Simple pictures are best. Amos portrays the judgment of God on Israel, and the returning of God to Israel, raising up the house of David and causing them to rule over the heathen, who are "posessed" by Israel. James comes along and in refutation of the demand that Gentiles become Jews in CUSTOM, says, "The scriptures foretold that God would raise up the fallen house of David and the Gentiles would submit to that house. This is in accordance with what is happening now" thus agreeing with Peter (whom he referenced) and Paul and Barnabas. The "conquering" of the Gentiles is complete under the good King of David's royal line WHO RULES NOW ("he must rule UNTIL he has put all enemies under his feet"). Therefore, there is no need for further incorporation. See? Simple. Straightforward. Internally consistent.
Contrast that with two different groups of people (I didn't even bother to ask who the "residue of men" vs "Gentiles" are and how they compared with the two groups in Amos), absolutely WEIRDO reasoning from James, introducing the concept of a future millenium as reasons why they aren't to be circumcised, mixing the 1st person of Jesus and a first coming not even mentioned with the voice of the Lord in Amos, and just running lines here, there and back to somewhere........, for WHAT? All to avoid the deadly idea that is staring you in the face...., the New Testament interprets figuratively the OT propehcies.
This line of thinking is what moved me FROM dispensationalism. I did a read through of the NT and looked at how IT told me the OT prophecies were to be interpreted. I then went and read Walvoord, Ryrie, Scofield, and others on these verses. Then I read some reformed guys (mostly Calvin and Hendricksen). I found the same scenario over and over and over that we are finding right here. I felt like the reformed guys were looking at the plain obvious meaning of scriptures, while the dispensationalist were playing a game of hermeneutical "twister" to save their theological system. They were pretty pissy about it, too, but to be fair, some of them had been attacked pretty stridently.

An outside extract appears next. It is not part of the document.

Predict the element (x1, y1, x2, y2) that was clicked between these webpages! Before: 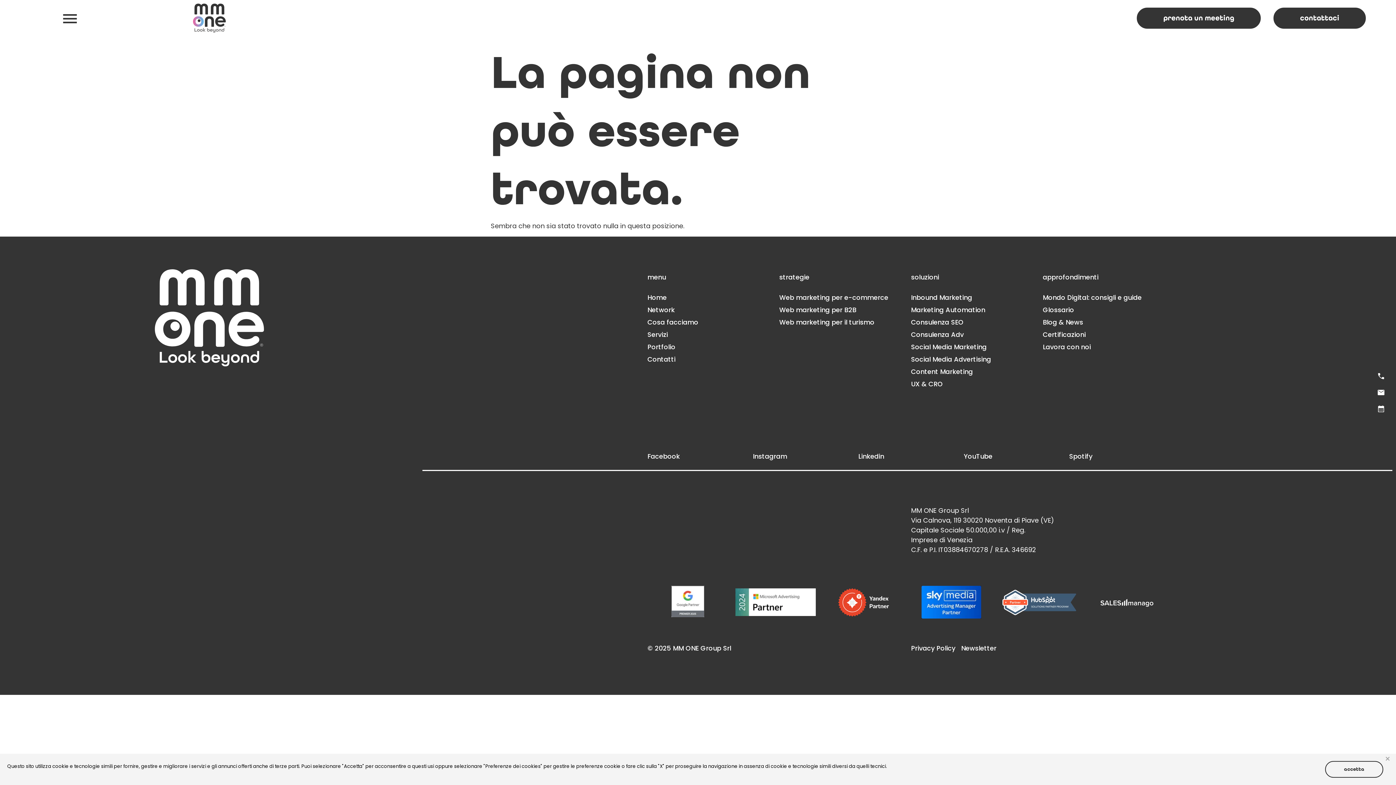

All this is just to say that there are TONS of sections of scripture like this in the NT, where the NT "allegorizes" prophecies and demands the right to do so. Can you avoid admitting it? Sure. Others have. But it gets really convoluted sometimes.

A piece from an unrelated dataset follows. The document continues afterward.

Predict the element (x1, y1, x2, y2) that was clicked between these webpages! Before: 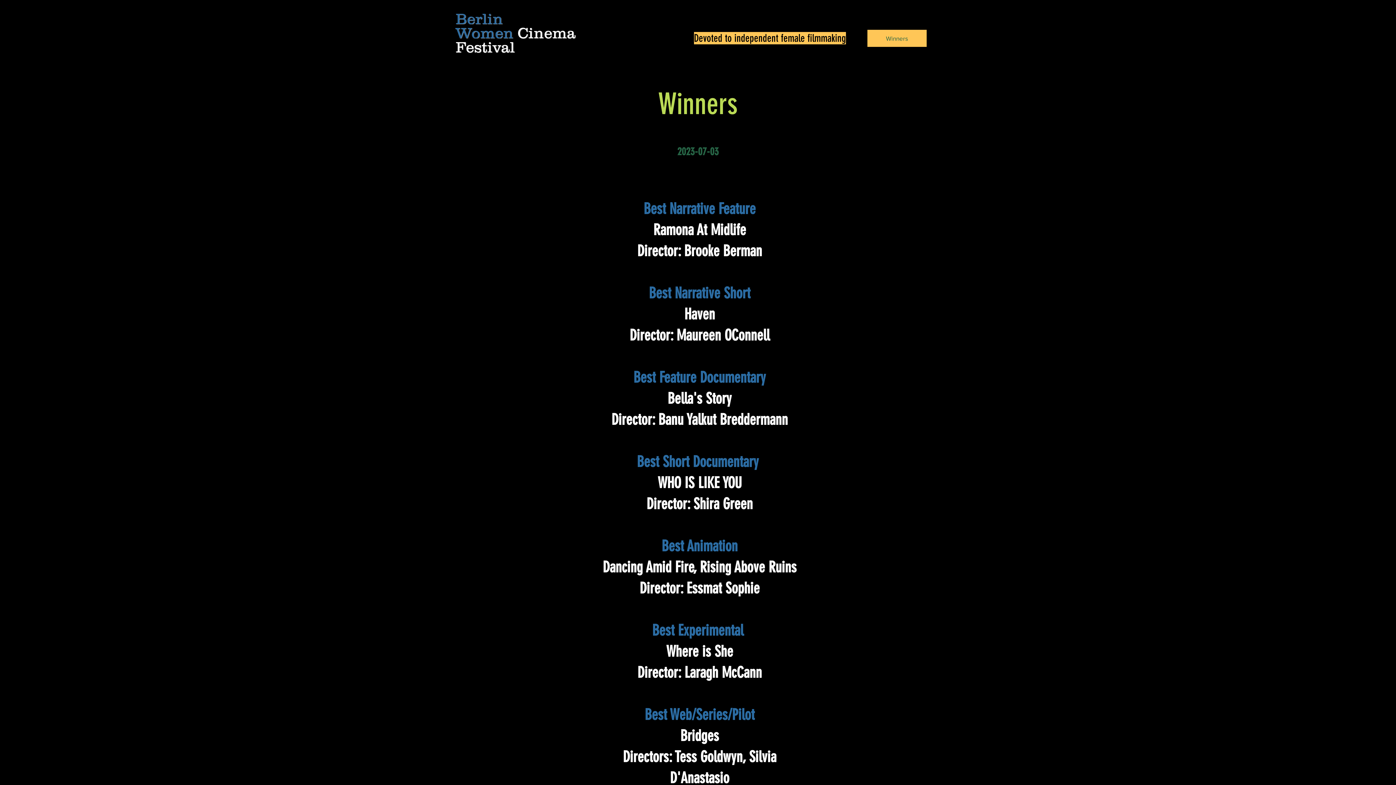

Actually the "remnant of Edom" is the "residue of men" [The word "Edom" is probably a miscopying of the word "adam" meaning "man"] and "heathen, Gentiles, nations" is how the Hebrew "goy" is translated. So still just two groups.

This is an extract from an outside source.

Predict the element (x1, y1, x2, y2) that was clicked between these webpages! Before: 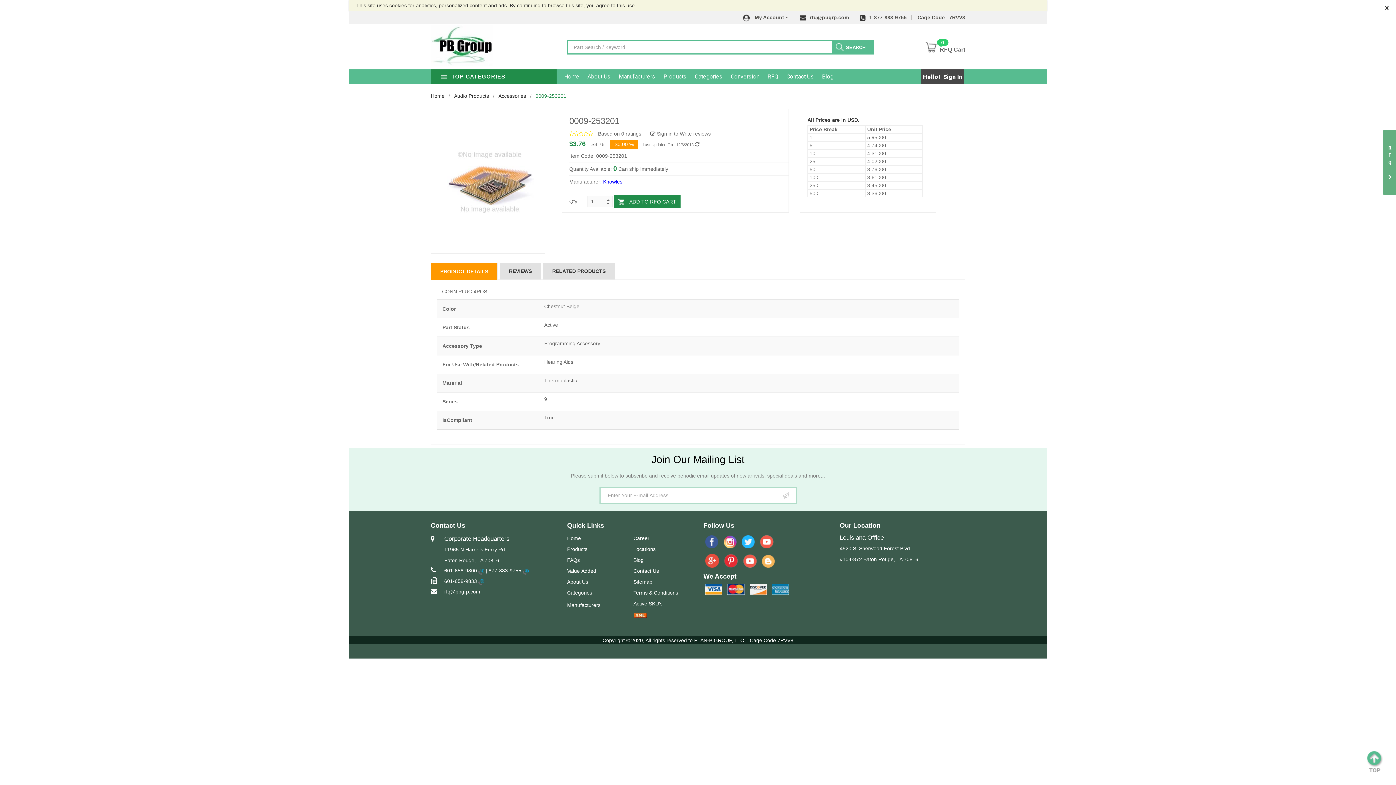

All this is just to say that there are TONS of sections of scripture like this in the NT, where the NT "allegorizes" prophecies and demands the right to do so. Can you avoid admitting it? Sure. Others have. But it gets really convoluted sometimes.
Excellent post.
[sigh]. I guess this means I'll need to read this thread from the beginning (been distracted by state house level hoplophobic shenanigans of late).